__What you have to do__
Rewrite the records below, swapping every instance of "GUI agent" for "interface agent" and changing nothing else.

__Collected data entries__
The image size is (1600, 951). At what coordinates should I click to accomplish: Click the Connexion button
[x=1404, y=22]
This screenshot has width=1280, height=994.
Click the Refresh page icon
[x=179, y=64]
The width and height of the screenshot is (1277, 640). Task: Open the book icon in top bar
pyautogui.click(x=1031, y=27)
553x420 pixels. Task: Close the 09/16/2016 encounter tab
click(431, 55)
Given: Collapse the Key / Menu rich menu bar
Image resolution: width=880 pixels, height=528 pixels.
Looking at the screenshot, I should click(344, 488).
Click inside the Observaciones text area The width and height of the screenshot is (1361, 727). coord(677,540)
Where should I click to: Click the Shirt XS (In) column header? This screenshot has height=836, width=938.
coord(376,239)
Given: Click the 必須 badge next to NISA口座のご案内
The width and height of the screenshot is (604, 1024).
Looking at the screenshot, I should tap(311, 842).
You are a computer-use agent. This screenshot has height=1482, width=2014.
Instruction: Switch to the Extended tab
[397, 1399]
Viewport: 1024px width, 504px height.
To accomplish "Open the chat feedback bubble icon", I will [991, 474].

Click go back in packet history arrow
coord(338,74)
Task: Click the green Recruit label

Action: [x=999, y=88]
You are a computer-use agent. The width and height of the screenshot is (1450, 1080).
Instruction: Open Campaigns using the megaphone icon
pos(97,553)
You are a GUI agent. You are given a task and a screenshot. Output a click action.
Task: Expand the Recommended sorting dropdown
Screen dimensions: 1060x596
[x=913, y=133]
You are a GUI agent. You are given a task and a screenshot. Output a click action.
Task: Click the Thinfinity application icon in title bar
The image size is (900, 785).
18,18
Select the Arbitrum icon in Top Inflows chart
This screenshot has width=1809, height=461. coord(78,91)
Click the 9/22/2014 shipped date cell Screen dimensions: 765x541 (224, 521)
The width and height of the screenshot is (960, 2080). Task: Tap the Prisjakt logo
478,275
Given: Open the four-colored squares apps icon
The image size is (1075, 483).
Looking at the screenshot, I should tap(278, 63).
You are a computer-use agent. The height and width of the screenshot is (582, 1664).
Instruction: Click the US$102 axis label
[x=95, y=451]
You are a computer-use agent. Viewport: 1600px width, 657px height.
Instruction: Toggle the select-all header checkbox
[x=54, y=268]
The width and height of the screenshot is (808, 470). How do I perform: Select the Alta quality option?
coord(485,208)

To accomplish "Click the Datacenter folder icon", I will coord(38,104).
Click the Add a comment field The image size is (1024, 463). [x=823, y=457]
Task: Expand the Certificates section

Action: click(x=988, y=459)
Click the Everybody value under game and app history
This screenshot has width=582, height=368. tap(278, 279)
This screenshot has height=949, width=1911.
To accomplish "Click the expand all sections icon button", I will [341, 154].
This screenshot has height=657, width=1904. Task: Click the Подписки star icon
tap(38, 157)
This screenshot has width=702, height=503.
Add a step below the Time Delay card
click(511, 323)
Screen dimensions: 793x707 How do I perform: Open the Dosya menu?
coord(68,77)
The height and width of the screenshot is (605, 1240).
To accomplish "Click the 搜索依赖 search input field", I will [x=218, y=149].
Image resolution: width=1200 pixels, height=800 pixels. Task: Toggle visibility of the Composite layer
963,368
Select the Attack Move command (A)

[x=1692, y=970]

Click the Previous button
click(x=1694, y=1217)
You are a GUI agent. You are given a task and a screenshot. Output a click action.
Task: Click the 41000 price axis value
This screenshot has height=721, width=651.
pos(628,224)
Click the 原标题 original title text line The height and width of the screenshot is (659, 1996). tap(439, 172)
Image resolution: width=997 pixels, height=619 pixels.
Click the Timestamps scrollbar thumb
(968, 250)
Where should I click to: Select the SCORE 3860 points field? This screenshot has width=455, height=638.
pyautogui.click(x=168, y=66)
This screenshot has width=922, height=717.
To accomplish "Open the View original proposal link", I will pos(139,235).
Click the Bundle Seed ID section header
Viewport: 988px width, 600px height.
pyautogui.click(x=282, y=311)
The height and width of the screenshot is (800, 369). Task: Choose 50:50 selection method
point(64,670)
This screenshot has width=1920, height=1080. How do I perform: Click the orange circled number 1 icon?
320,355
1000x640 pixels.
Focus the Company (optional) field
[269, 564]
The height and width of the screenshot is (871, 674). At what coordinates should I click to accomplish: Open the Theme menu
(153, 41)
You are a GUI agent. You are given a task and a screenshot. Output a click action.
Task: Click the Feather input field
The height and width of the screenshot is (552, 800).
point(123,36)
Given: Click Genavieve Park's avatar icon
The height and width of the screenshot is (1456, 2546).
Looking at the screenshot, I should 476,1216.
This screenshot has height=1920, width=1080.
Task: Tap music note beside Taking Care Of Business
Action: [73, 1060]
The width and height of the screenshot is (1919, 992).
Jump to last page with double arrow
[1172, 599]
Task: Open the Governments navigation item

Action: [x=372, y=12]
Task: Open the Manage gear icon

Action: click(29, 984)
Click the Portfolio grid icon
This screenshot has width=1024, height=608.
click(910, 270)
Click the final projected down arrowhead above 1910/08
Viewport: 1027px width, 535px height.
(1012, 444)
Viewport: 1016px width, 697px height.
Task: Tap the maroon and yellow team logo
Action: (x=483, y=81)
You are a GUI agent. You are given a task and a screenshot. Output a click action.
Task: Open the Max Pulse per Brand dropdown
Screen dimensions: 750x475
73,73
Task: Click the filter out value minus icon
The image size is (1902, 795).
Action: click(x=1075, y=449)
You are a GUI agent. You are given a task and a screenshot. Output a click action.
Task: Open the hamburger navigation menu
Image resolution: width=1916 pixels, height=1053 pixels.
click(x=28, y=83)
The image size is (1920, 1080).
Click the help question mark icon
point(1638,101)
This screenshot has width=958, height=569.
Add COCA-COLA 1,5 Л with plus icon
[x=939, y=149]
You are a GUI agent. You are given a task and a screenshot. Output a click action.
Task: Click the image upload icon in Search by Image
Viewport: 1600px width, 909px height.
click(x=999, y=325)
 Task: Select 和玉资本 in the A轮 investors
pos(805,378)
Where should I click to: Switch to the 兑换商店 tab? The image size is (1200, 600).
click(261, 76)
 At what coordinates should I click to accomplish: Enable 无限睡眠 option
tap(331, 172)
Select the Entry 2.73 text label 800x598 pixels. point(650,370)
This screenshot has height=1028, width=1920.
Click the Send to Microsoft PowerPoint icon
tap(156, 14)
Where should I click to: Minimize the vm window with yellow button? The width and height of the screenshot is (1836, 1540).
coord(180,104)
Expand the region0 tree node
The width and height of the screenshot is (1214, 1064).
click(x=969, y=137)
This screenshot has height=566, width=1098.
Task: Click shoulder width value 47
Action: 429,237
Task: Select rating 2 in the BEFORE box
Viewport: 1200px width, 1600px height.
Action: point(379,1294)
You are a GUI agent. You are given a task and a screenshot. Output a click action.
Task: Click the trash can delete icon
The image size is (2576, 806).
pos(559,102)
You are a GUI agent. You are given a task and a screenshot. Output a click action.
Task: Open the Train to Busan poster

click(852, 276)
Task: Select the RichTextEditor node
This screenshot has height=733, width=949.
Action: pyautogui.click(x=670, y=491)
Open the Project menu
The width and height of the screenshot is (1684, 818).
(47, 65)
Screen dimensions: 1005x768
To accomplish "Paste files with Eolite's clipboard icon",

__Complete answer__
The image size is (1600, 951). At what coordinates should I click to accomplish: Click the Connexion button
[x=1404, y=22]
This screenshot has width=1280, height=994.
Click the Refresh page icon
[x=179, y=64]
The width and height of the screenshot is (1277, 640). Task: Open the book icon in top bar
pyautogui.click(x=1031, y=27)
553x420 pixels. Task: Close the 09/16/2016 encounter tab
click(431, 55)
Given: Collapse the Key / Menu rich menu bar
Image resolution: width=880 pixels, height=528 pixels.
Looking at the screenshot, I should click(344, 488).
Click inside the Observaciones text area The width and height of the screenshot is (1361, 727). coord(677,540)
Where should I click to: Click the Shirt XS (In) column header? This screenshot has height=836, width=938.
coord(376,239)
Given: Click the 必須 badge next to NISA口座のご案内
The width and height of the screenshot is (604, 1024).
Looking at the screenshot, I should tap(311, 842).
You are a computer-use agent. This screenshot has height=1482, width=2014.
Instruction: Switch to the Extended tab
[397, 1399]
Viewport: 1024px width, 504px height.
To accomplish "Open the chat feedback bubble icon", I will [991, 474].

Click go back in packet history arrow
coord(338,74)
Task: Click the green Recruit label

Action: [x=999, y=88]
You are a computer-use agent. The width and height of the screenshot is (1450, 1080).
Instruction: Open Campaigns using the megaphone icon
pos(97,553)
You are a interface agent. You are given a task and a screenshot. Output a click action.
Task: Expand the Recommended sorting dropdown
Screen dimensions: 1060x596
[x=913, y=133]
You are a interface agent. You are given a task and a screenshot. Output a click action.
Task: Click the Thinfinity application icon in title bar
The image size is (900, 785).
18,18
Select the Arbitrum icon in Top Inflows chart
This screenshot has width=1809, height=461. coord(78,91)
Click the 9/22/2014 shipped date cell Screen dimensions: 765x541 (224, 521)
The width and height of the screenshot is (960, 2080). Task: Tap the Prisjakt logo
478,275
Given: Open the four-colored squares apps icon
The image size is (1075, 483).
Looking at the screenshot, I should tap(278, 63).
You are a computer-use agent. The height and width of the screenshot is (582, 1664).
Instruction: Click the US$102 axis label
[x=95, y=451]
You are a computer-use agent. Viewport: 1600px width, 657px height.
Instruction: Toggle the select-all header checkbox
[x=54, y=268]
The width and height of the screenshot is (808, 470). How do I perform: Select the Alta quality option?
coord(485,208)

To accomplish "Click the Datacenter folder icon", I will coord(38,104).
Click the Add a comment field The image size is (1024, 463). [x=823, y=457]
Task: Expand the Certificates section

Action: click(x=988, y=459)
Click the Everybody value under game and app history
This screenshot has width=582, height=368. tap(278, 279)
This screenshot has height=949, width=1911.
To accomplish "Click the expand all sections icon button", I will [341, 154].
This screenshot has height=657, width=1904. Task: Click the Подписки star icon
tap(38, 157)
This screenshot has width=702, height=503.
Add a step below the Time Delay card
click(511, 323)
Screen dimensions: 793x707 How do I perform: Open the Dosya menu?
coord(68,77)
The height and width of the screenshot is (605, 1240).
To accomplish "Click the 搜索依赖 search input field", I will [x=218, y=149].
Image resolution: width=1200 pixels, height=800 pixels. Task: Toggle visibility of the Composite layer
963,368
Select the Attack Move command (A)

[x=1692, y=970]

Click the Previous button
click(x=1694, y=1217)
You are a interface agent. You are given a task and a screenshot. Output a click action.
Task: Click the 41000 price axis value
This screenshot has height=721, width=651.
pos(628,224)
Click the 原标题 original title text line The height and width of the screenshot is (659, 1996). tap(439, 172)
Image resolution: width=997 pixels, height=619 pixels.
Click the Timestamps scrollbar thumb
(968, 250)
Where should I click to: Select the SCORE 3860 points field? This screenshot has width=455, height=638.
pyautogui.click(x=168, y=66)
This screenshot has width=922, height=717.
To accomplish "Open the View original proposal link", I will pos(139,235).
Click the Bundle Seed ID section header
Viewport: 988px width, 600px height.
pyautogui.click(x=282, y=311)
The height and width of the screenshot is (800, 369). Task: Choose 50:50 selection method
point(64,670)
This screenshot has width=1920, height=1080. How do I perform: Click the orange circled number 1 icon?
320,355
1000x640 pixels.
Focus the Company (optional) field
[269, 564]
The height and width of the screenshot is (871, 674). At what coordinates should I click to accomplish: Open the Theme menu
(153, 41)
You are a interface agent. You are given a task and a screenshot. Output a click action.
Task: Click the Feather input field
The height and width of the screenshot is (552, 800).
point(123,36)
Given: Click Genavieve Park's avatar icon
The height and width of the screenshot is (1456, 2546).
Looking at the screenshot, I should 476,1216.
This screenshot has height=1920, width=1080.
Task: Tap music note beside Taking Care Of Business
Action: [73, 1060]
The width and height of the screenshot is (1919, 992).
Jump to last page with double arrow
[1172, 599]
Task: Open the Governments navigation item

Action: [x=372, y=12]
Task: Open the Manage gear icon

Action: click(29, 984)
Click the Portfolio grid icon
This screenshot has width=1024, height=608.
click(910, 270)
Click the final projected down arrowhead above 1910/08
Viewport: 1027px width, 535px height.
(1012, 444)
Viewport: 1016px width, 697px height.
Task: Tap the maroon and yellow team logo
Action: (x=483, y=81)
You are a interface agent. You are given a task and a screenshot. Output a click action.
Task: Open the Max Pulse per Brand dropdown
Screen dimensions: 750x475
73,73
Task: Click the filter out value minus icon
The image size is (1902, 795).
Action: click(x=1075, y=449)
You are a interface agent. You are given a task and a screenshot. Output a click action.
Task: Open the hamburger navigation menu
Image resolution: width=1916 pixels, height=1053 pixels.
click(x=28, y=83)
The image size is (1920, 1080).
Click the help question mark icon
point(1638,101)
This screenshot has width=958, height=569.
Add COCA-COLA 1,5 Л with plus icon
[x=939, y=149]
You are a interface agent. You are given a task and a screenshot. Output a click action.
Task: Click the image upload icon in Search by Image
Viewport: 1600px width, 909px height.
click(x=999, y=325)
 Task: Select 和玉资本 in the A轮 investors
pos(805,378)
Where should I click to: Switch to the 兑换商店 tab? The image size is (1200, 600).
click(261, 76)
 At what coordinates should I click to accomplish: Enable 无限睡眠 option
tap(331, 172)
Select the Entry 2.73 text label 800x598 pixels. point(650,370)
This screenshot has height=1028, width=1920.
Click the Send to Microsoft PowerPoint icon
tap(156, 14)
Where should I click to: Minimize the vm window with yellow button? The width and height of the screenshot is (1836, 1540).
coord(180,104)
Expand the region0 tree node
The width and height of the screenshot is (1214, 1064).
click(x=969, y=137)
This screenshot has height=566, width=1098.
Task: Click shoulder width value 47
Action: 429,237
Task: Select rating 2 in the BEFORE box
Viewport: 1200px width, 1600px height.
Action: point(379,1294)
You are a interface agent. You are given a task and a screenshot. Output a click action.
Task: Click the trash can delete icon
The image size is (2576, 806).
pos(559,102)
You are a interface agent. You are given a task and a screenshot. Output a click action.
Task: Open the Train to Busan poster

click(852, 276)
Task: Select the RichTextEditor node
This screenshot has height=733, width=949.
Action: pyautogui.click(x=670, y=491)
Open the Project menu
The width and height of the screenshot is (1684, 818).
(47, 65)
Screen dimensions: 1005x768
To accomplish "Paste files with Eolite's clipboard icon",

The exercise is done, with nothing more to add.